Alors que la France se cherche un Premier ministre tous les six mois, "Fils de" tente de coller à l’air du temps. Avec un casting solide (Karin Viard, François Cluzet, Alex Lutz, Jean Chevalier…), on pouvait s’attendre à une véritable fresque politique, même si la bande-annonce laissait déjà entrevoir une comédie aux accents 70’s.
Finalement, ce décor rétro n’occupe que la scène d’ouverture. L’intrigue se déroule dans un présent alternatif, sorte d’uchronie post-macronienne où un président de gauche aurait pris le pouvoir. Pas question ici d’aborder la démocratie, encore moins un hypothétique programme politique : tout se concentre sur les petites manœuvres, les coups bas et les ambitions personnelles.

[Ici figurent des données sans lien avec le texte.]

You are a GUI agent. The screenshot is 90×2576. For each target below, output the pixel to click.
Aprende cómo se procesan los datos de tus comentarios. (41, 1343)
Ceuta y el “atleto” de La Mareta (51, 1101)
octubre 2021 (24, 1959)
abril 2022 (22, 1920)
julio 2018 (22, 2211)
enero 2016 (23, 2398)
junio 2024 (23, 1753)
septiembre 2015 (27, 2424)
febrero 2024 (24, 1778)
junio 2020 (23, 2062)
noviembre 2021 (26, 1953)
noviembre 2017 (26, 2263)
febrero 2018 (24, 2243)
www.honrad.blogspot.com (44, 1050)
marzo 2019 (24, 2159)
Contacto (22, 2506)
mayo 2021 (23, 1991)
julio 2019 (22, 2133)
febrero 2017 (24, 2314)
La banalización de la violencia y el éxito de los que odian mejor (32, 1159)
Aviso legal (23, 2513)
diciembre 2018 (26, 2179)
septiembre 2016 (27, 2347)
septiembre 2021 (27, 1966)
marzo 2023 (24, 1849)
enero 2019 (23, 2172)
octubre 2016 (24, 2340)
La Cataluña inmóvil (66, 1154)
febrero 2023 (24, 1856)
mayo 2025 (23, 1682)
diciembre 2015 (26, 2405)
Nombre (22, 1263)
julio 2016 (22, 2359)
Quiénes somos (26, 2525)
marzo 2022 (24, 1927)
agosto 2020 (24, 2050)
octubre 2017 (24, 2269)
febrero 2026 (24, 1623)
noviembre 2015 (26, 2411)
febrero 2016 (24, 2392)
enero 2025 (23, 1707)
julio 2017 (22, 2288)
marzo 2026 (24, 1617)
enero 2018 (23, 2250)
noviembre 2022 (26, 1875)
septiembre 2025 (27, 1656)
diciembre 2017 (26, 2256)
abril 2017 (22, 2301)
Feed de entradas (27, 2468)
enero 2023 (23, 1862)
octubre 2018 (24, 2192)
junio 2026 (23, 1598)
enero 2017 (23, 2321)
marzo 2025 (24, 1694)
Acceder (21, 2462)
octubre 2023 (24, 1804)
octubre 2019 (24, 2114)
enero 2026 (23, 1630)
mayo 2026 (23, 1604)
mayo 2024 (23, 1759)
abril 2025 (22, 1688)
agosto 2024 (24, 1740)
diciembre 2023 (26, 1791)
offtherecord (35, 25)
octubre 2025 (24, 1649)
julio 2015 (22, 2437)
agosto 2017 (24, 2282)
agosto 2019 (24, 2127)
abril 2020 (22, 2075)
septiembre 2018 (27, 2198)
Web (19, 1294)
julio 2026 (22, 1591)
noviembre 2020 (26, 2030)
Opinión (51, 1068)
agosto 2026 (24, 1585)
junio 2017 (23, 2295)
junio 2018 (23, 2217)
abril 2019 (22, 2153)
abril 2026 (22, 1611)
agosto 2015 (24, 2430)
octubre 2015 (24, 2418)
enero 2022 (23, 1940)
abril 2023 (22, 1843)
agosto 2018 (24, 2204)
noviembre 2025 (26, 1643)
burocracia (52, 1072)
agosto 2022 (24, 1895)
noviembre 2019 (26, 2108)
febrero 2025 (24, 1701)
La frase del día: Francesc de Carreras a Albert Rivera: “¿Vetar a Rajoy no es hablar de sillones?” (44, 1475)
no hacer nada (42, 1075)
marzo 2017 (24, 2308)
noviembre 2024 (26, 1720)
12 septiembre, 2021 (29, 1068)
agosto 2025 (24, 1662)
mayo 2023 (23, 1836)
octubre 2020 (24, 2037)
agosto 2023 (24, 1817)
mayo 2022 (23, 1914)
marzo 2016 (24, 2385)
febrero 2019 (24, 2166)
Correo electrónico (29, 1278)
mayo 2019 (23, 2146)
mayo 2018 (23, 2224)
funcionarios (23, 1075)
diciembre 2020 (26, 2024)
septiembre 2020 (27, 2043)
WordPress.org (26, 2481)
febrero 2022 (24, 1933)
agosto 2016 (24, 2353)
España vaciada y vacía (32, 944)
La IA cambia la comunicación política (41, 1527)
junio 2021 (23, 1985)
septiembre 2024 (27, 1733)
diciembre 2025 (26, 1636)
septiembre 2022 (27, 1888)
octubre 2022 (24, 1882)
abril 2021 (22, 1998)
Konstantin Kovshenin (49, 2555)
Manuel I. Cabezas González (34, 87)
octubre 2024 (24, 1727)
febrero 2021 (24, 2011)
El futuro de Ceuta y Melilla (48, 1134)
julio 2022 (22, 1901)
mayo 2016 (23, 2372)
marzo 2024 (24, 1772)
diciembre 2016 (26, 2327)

Le film met grossièrement en lumière la fabrication permanente du mensonge politique et la complicité d’une presse trop naïve. Mais ses personnages ne dépassent jamais le stade du cliché. Le sénateur désabusé incarné par François Cluzet, qu’on aimerait crédible en politique déraisonnablement opportuniste, se voit réduit à une banale relation père-fils sans véritable enjeu. Isabelle Barrère (Nathalie Richard), fausse Ursula von der Leyen, ne se définit que par une mine sévère. Patrick Schuff (Alex Lutz) manque d’envergure pour un prétendu ministre de l’Intérieur, et on se demande bien comment la méthode Anne Chalamont (Karin Viard) à bien pu maintenir un édifice aussi brinquebalant pendant toutes ces années. Finalement, seul le duo Nino (le « fils de ») et Malka (journaliste ambitieuse), interprété par Jean Chevalier et Sawsan Abès, tire son épingle du jeu. Mais leur romance maladroite détourne le film de ses ambitions initiales pour… pas grand chose.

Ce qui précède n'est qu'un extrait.